Spending a night in a north London church watching a local theatre group perform a one man about the historical reputation of Richard III probably isn't everyone's cup of tea. I certainly didn't think that it would be mine. If there are two words that I've always thought should never sit together they are historiography and entertainment, yet on this occasion they blended perfectly.
The play, R-3 by Centre Five Productions, is a small production with a big ambition. The performance, told through one continuous monologue, challenges to us to re-evaluate the life and legacy of one of Britain's great historical villains. The play was very good and the timing itself couldn't be much better, as I write this there are a team of historians in Leicester who suspect that they've found the former king buried below a car park.
The reputation of our most dastardly of kings has been disputed for years. Old lore once told us that he was a deranged devious hunchback who killed for fun. The little that we knew of him came from Shakespeare's play and Thomas More's portrait of a deformed king with a deformed mind. Over time this view has been challenged to the point that we now can't say for sure that he even had a hunchback. For many the real interest lies in the mystery rather than any feeling of great reputational injustice. Part of what makes an interesting monarch is the mystery that goes with them. If our Royals ever seem particularly transparent or dull then it's because they are, well at least compared to their murderous Machiavellian ancestors.
If the comings and goings of our Royals can be considered as an area of historical contention then it's far from being the most controversial. All societies have their own histories but also their own accepted narratives of how that history is presented and told.
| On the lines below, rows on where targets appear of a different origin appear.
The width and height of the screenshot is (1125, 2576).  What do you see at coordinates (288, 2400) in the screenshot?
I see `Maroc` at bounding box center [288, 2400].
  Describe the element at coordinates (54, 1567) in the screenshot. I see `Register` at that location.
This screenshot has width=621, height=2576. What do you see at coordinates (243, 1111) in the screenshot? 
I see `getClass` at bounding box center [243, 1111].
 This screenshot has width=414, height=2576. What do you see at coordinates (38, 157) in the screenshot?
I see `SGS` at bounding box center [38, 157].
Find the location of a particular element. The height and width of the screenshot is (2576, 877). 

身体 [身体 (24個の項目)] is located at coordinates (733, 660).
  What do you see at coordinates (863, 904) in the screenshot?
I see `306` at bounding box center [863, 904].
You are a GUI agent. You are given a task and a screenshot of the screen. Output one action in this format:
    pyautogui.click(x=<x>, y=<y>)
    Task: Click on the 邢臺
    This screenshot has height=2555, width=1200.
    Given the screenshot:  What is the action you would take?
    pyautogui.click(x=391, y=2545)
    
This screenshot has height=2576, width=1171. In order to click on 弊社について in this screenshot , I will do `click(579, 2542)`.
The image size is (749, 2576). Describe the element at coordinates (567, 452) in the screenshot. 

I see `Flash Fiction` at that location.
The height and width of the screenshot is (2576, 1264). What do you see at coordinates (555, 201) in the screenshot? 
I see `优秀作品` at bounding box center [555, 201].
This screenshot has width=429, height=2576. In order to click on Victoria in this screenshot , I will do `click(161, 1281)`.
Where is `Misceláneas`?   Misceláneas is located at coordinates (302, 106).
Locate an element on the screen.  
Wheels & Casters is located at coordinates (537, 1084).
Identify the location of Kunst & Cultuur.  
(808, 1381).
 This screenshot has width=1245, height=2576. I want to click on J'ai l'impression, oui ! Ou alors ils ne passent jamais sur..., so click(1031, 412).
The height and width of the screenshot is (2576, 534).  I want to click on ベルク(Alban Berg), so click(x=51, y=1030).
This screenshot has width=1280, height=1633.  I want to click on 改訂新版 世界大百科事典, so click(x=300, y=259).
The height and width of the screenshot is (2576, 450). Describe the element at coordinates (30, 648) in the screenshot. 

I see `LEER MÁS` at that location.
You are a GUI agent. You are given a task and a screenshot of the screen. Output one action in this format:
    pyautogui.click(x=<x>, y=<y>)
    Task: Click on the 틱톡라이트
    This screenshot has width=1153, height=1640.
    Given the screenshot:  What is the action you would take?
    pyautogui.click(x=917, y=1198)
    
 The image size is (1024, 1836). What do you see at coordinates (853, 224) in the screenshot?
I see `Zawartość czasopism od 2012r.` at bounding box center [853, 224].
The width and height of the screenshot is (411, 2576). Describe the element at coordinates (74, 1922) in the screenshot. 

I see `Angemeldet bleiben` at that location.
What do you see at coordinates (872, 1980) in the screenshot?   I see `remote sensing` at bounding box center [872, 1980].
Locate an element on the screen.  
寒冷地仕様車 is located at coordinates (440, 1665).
One of the obvious problems that this can lead to is when evaluating great wars, for example you can find yourself being locked in Turkey up for acknowledging the same Armenian genocide which you would be locked up for denying in Sweden. Conflicting historical narratives can be found at the root of almost all major conflicts and are abused to every global tyranny, and that is because, as Orwell said, "who controls the past controls the future."
The fusion of history and entertainment has had a long and uneasy history, although there have been some beautiful and compelling works, such as Lawrence of Arabia and Schindler's List. Of course on the other hand there are so many examples of books, films and plays that are so bad that they have managed to cheapen, demean and undermine great historical eras by promoting total fabrication, such as The Patriot. On the point of poor historiography, the impact of the Australian studded American funded, Irish shot, Braveheart was so big that Ipsos MORI have subsequently labelled my generation of Scots as the 'Braveheart generation', with the teenagers of today now being referred to as the 'post Bravheart generation.'
So what of Richard? Is he the monster that we have all been told about, or is he merely a misunderstood king who has fallen victim to decades of unfair character assassination? In reality the truth is probably somewhere in between. One of the big limitations of our knowledge of the era is that so few people could read or write, which is one of the reasons why More's account is so well known, because there were no others. One of the key points of the play was that due to these constraints, and to the context of the time, characters like Richard can never be fully and properly evaluated. This is not necessarily a bad thing; after the play my friend Rachel, who I spent my night at the theatre with, told me that one of the reasons that she got into history was because of the great mysteries and the exciting feeling of pursuing the unknown.
There are certain historical events, such as genocides and crimes, which we should aim to know everything about in order to allow justice for the victims and to prevent repetition. However, the life of Richard III can hardly be seen in these terms, especially when considering that his story has now morphed into one of Britain great folk stories. Mysteries and mythology have an important role to play in attracting future generations to history and characterising our own, so if the body in Leicester is found to be his then I'll be slightly disappointed. On one hand it would prove whether or not he had a hunchback, but far more than that it would remove so much of the appeal and curiosity, and that would seem like something of a shame.